• Aim of the exercise
For the entries below, report the number of lines where the string "will" appears, and only that number.
Record set Block Start
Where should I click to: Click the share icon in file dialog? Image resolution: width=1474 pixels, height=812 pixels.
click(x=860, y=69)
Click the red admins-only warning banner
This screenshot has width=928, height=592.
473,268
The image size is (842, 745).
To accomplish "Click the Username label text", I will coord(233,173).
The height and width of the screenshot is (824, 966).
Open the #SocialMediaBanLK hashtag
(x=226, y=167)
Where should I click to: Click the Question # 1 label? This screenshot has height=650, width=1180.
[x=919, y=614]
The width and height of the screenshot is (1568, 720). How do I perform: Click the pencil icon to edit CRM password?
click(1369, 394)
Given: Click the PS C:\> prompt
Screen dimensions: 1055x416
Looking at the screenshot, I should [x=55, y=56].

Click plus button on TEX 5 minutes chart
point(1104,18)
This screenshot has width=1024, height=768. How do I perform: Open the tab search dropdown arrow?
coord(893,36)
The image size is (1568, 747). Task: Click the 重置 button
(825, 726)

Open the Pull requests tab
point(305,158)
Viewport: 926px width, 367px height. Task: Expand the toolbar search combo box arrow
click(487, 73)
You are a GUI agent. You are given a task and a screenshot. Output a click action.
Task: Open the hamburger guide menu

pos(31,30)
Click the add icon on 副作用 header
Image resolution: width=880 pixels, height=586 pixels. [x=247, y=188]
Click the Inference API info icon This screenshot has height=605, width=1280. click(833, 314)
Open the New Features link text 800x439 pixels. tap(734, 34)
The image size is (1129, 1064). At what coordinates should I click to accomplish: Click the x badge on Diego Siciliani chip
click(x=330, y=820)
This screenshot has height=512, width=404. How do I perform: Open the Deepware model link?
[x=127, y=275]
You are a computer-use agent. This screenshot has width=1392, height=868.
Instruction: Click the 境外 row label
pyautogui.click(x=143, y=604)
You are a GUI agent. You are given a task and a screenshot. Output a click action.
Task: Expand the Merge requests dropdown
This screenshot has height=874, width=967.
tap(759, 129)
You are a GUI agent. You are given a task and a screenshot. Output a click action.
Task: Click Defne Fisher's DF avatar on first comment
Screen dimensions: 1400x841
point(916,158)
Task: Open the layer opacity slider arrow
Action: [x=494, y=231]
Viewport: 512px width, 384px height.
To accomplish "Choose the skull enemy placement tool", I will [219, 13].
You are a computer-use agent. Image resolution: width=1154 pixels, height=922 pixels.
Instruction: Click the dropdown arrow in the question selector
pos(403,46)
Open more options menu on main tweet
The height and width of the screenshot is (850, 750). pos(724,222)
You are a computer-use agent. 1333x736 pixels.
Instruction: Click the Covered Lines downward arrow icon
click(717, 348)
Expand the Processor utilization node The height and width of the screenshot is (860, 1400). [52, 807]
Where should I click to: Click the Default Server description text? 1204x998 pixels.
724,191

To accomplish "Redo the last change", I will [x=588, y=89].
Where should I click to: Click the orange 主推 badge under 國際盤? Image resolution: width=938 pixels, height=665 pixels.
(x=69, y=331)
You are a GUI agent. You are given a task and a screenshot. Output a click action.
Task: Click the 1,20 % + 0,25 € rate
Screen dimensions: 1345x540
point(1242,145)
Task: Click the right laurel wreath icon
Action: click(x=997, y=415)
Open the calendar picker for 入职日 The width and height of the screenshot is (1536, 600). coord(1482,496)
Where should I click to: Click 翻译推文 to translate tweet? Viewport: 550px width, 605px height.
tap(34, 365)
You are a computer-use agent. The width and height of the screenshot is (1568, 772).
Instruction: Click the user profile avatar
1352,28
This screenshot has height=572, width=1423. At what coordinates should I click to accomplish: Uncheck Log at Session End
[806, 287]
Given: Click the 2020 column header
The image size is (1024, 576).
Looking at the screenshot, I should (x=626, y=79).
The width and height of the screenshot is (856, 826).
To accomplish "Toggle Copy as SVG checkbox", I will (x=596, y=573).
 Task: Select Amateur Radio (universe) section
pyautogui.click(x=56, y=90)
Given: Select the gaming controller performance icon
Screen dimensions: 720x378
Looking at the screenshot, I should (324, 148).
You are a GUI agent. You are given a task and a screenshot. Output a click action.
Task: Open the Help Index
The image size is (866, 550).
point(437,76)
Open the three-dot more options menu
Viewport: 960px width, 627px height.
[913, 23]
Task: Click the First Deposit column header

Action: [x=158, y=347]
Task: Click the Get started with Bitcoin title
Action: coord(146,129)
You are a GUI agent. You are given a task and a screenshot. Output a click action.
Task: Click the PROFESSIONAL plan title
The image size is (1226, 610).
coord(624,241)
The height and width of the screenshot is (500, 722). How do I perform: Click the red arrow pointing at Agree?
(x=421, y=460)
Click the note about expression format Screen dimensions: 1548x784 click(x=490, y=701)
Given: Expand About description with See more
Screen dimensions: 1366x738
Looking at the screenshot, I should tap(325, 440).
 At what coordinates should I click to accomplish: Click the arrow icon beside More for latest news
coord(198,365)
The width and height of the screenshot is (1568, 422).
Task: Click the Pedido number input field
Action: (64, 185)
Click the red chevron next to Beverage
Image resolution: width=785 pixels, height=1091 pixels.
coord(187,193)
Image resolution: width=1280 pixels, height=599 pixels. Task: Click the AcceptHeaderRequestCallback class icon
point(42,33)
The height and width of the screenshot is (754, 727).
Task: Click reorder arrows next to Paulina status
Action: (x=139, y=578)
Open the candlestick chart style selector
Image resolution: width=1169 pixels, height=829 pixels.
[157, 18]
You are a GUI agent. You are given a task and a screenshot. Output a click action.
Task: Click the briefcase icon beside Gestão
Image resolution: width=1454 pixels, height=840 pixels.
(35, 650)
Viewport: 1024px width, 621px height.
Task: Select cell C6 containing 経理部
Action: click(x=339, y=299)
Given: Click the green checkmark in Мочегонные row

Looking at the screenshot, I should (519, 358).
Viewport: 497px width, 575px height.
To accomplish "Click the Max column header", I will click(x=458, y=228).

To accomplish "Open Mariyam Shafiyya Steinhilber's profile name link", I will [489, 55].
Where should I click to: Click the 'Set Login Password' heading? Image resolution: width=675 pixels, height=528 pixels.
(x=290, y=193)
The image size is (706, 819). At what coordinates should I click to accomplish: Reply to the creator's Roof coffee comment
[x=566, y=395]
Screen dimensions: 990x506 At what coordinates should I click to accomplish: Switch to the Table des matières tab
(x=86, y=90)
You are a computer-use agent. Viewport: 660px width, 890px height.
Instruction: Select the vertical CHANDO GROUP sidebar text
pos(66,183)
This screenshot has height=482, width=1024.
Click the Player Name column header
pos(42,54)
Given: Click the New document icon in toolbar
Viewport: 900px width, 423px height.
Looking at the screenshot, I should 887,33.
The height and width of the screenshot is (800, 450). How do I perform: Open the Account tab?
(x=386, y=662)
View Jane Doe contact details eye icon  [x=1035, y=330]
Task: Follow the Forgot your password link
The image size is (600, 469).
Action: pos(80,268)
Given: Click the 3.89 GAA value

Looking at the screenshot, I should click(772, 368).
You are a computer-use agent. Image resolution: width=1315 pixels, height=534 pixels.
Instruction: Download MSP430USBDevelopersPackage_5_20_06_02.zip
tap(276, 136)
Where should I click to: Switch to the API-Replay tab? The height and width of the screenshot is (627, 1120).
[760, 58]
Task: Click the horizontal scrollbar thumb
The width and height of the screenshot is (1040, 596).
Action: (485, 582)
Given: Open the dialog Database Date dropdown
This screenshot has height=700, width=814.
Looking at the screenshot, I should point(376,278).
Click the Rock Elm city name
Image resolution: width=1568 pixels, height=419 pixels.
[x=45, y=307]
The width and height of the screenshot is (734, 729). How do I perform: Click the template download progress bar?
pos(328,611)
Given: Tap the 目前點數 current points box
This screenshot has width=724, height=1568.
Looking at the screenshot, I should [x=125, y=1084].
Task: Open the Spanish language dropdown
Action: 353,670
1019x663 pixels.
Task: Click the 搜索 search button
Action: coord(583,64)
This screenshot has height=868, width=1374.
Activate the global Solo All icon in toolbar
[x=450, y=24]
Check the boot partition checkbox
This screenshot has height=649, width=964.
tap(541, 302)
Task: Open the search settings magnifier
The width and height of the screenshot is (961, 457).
Record set Block End
• Answer space
6